The request
Reproduce the rows below word for word, everything from the line containing "have [781, 521]" down through the final row.

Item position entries
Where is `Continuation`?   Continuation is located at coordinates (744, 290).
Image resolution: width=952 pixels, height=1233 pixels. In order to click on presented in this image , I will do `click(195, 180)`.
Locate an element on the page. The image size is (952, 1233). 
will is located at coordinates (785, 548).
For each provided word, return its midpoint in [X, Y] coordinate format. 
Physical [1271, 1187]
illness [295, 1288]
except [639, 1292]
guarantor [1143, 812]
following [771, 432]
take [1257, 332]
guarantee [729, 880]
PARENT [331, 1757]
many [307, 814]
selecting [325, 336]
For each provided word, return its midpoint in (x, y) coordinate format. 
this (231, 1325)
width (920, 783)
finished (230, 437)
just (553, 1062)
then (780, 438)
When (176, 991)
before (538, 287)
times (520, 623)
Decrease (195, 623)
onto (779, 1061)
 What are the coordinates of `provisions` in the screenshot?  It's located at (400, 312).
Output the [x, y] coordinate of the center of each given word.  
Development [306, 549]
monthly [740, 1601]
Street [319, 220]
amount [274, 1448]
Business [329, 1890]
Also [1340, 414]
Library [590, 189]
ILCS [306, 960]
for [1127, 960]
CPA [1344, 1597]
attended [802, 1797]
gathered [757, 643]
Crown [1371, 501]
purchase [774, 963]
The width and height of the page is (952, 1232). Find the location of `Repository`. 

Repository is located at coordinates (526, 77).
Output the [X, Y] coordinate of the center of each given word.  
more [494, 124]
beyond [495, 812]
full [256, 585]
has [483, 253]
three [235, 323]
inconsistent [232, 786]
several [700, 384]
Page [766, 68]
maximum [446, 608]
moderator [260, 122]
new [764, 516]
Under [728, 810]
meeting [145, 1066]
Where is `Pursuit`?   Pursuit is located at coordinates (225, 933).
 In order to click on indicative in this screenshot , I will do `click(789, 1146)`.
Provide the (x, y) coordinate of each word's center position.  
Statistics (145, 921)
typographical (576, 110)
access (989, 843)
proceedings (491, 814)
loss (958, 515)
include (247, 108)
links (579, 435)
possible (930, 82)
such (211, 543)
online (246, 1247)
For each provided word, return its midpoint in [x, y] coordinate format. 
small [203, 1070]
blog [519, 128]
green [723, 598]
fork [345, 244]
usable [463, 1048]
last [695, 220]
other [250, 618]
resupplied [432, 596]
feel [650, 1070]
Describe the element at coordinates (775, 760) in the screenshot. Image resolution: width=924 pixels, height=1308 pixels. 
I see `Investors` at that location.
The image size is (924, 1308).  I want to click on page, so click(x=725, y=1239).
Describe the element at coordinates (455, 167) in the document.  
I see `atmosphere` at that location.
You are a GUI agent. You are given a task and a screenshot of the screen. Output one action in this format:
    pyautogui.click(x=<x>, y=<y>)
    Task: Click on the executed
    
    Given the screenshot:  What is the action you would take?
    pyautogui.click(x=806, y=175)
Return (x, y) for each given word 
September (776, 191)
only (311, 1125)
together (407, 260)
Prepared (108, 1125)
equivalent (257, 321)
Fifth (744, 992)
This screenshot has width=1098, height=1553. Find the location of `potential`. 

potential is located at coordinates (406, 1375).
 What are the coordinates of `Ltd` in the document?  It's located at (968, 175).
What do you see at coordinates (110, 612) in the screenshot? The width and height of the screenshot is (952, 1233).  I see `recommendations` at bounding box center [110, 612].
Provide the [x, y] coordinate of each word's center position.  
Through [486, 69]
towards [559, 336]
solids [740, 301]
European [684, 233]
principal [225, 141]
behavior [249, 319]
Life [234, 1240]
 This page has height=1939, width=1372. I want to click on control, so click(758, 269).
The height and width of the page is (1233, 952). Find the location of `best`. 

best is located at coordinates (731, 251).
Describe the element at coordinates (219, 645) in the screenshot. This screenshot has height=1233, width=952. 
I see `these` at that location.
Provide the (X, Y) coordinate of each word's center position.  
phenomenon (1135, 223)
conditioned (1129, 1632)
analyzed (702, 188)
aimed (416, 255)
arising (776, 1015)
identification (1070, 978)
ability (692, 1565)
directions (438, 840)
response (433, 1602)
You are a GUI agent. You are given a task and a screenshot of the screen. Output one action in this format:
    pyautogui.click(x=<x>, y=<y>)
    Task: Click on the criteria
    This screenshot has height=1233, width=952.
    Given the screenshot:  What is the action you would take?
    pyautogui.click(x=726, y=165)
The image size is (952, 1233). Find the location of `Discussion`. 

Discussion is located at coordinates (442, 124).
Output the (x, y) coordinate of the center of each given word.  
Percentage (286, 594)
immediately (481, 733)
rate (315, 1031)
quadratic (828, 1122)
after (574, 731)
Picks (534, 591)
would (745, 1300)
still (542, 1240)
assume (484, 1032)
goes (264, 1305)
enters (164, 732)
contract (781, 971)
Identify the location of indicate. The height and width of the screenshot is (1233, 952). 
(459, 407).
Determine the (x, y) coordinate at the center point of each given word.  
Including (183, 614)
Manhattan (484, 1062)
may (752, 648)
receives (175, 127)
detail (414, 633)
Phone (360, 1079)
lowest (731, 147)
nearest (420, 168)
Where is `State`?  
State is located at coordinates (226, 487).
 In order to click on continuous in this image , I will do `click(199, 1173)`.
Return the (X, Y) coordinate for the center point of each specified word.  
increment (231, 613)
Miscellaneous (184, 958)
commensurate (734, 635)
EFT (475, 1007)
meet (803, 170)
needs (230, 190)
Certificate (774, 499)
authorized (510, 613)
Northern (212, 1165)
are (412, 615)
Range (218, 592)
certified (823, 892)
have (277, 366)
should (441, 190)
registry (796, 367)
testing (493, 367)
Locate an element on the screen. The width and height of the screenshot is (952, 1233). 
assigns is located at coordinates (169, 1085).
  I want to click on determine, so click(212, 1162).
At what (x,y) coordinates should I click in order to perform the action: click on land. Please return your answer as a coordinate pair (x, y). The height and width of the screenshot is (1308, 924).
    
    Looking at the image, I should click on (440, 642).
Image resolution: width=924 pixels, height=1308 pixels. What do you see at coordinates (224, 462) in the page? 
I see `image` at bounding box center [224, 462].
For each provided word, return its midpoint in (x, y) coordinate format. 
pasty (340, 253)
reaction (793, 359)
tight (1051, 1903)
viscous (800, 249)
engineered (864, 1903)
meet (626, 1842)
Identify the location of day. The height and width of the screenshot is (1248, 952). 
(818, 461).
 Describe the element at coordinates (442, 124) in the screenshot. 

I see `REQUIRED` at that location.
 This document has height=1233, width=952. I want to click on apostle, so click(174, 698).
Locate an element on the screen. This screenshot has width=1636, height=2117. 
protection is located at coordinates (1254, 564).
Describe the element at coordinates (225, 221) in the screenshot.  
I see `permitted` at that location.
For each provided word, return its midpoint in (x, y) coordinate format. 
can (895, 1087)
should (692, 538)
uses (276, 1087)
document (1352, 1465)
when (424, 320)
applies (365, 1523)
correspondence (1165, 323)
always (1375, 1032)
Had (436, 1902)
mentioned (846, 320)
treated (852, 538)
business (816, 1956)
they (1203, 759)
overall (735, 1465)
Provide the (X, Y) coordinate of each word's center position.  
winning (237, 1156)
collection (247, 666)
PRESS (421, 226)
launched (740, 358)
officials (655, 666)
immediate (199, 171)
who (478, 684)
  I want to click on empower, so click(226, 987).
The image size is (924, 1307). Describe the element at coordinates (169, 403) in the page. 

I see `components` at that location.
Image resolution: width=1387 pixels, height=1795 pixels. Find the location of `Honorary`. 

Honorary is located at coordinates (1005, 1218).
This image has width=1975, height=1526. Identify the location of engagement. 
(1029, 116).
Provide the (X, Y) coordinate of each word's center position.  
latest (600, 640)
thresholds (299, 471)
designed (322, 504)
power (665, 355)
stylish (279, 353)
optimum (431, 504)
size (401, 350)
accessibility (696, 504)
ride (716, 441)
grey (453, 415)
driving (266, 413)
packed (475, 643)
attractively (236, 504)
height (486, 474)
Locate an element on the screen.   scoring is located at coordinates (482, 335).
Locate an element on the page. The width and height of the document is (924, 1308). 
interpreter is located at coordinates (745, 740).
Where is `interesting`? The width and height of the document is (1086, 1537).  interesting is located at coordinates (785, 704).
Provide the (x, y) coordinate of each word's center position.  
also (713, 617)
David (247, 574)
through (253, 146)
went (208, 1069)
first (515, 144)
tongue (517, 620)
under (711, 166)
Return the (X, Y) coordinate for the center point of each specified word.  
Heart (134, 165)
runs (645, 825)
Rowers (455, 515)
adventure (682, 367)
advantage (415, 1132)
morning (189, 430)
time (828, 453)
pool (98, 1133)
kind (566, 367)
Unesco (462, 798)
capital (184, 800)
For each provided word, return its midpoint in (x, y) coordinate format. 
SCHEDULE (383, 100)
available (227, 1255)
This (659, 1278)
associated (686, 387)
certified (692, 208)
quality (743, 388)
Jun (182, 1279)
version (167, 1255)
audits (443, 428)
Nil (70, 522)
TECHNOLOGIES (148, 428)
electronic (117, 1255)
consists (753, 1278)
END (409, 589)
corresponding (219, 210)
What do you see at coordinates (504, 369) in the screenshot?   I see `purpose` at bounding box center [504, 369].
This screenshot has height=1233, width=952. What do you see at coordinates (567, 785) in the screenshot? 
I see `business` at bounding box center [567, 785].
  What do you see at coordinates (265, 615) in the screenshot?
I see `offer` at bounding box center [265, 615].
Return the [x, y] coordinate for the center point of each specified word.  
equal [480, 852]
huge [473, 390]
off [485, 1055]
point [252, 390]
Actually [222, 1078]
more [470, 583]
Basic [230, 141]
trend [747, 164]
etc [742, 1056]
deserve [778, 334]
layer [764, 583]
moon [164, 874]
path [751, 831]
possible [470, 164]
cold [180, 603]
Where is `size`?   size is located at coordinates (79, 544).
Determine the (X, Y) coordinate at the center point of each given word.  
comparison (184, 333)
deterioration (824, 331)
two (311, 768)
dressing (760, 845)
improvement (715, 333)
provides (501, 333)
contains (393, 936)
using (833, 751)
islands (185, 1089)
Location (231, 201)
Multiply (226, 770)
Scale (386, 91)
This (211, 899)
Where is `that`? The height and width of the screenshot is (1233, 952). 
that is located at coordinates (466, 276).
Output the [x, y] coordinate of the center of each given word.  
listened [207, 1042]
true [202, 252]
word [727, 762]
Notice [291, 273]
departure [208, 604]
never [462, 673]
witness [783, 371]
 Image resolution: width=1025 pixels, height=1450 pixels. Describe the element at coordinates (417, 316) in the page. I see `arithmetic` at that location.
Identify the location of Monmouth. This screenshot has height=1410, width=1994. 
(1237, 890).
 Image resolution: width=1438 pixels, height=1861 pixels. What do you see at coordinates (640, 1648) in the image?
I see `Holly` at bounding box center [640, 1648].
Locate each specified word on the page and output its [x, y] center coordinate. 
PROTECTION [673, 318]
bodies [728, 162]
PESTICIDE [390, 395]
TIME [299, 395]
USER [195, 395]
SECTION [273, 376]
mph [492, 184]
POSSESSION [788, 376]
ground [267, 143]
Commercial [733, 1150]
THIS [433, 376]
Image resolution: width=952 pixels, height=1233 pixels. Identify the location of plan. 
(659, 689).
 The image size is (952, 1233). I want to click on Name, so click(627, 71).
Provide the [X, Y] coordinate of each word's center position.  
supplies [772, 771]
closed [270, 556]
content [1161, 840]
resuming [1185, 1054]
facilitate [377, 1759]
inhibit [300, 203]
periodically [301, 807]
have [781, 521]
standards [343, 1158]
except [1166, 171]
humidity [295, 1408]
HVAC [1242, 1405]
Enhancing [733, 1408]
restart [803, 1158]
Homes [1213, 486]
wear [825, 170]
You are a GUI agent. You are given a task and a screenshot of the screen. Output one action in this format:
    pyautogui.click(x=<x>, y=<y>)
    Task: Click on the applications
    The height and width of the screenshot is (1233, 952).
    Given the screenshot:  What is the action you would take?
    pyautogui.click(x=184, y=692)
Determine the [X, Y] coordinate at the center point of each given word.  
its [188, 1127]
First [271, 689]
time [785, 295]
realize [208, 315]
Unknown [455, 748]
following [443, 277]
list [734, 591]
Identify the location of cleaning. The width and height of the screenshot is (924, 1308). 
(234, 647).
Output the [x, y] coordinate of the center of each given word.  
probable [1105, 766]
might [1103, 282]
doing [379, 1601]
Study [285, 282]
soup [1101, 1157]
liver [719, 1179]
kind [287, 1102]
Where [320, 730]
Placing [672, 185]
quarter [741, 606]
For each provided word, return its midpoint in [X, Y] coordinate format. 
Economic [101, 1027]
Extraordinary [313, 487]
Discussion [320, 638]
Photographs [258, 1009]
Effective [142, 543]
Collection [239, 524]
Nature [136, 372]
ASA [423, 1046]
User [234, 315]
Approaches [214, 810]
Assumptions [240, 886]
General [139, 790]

Final result
have [781, 521]
standards [343, 1158]
except [1166, 171]
humidity [295, 1408]
HVAC [1242, 1405]
Enhancing [733, 1408]
restart [803, 1158]
Homes [1213, 486]
wear [825, 170]
You are a GUI agent. You are given a task and a screenshot of the screen. Output one action in this format:
    pyautogui.click(x=<x>, y=<y>)
    Task: Click on the applications
    The height and width of the screenshot is (1233, 952).
    Given the screenshot:  What is the action you would take?
    pyautogui.click(x=184, y=692)
Determine the [X, Y] coordinate at the center point of each given word.  
its [188, 1127]
First [271, 689]
time [785, 295]
realize [208, 315]
Unknown [455, 748]
following [443, 277]
list [734, 591]
Identify the location of cleaning. The width and height of the screenshot is (924, 1308). 
(234, 647).
Output the [x, y] coordinate of the center of each given word.  
probable [1105, 766]
might [1103, 282]
doing [379, 1601]
Study [285, 282]
soup [1101, 1157]
liver [719, 1179]
kind [287, 1102]
Where [320, 730]
Placing [672, 185]
quarter [741, 606]
For each provided word, return its midpoint in [X, Y] coordinate format. 
Economic [101, 1027]
Extraordinary [313, 487]
Discussion [320, 638]
Photographs [258, 1009]
Effective [142, 543]
Collection [239, 524]
Nature [136, 372]
ASA [423, 1046]
User [234, 315]
Approaches [214, 810]
Assumptions [240, 886]
General [139, 790]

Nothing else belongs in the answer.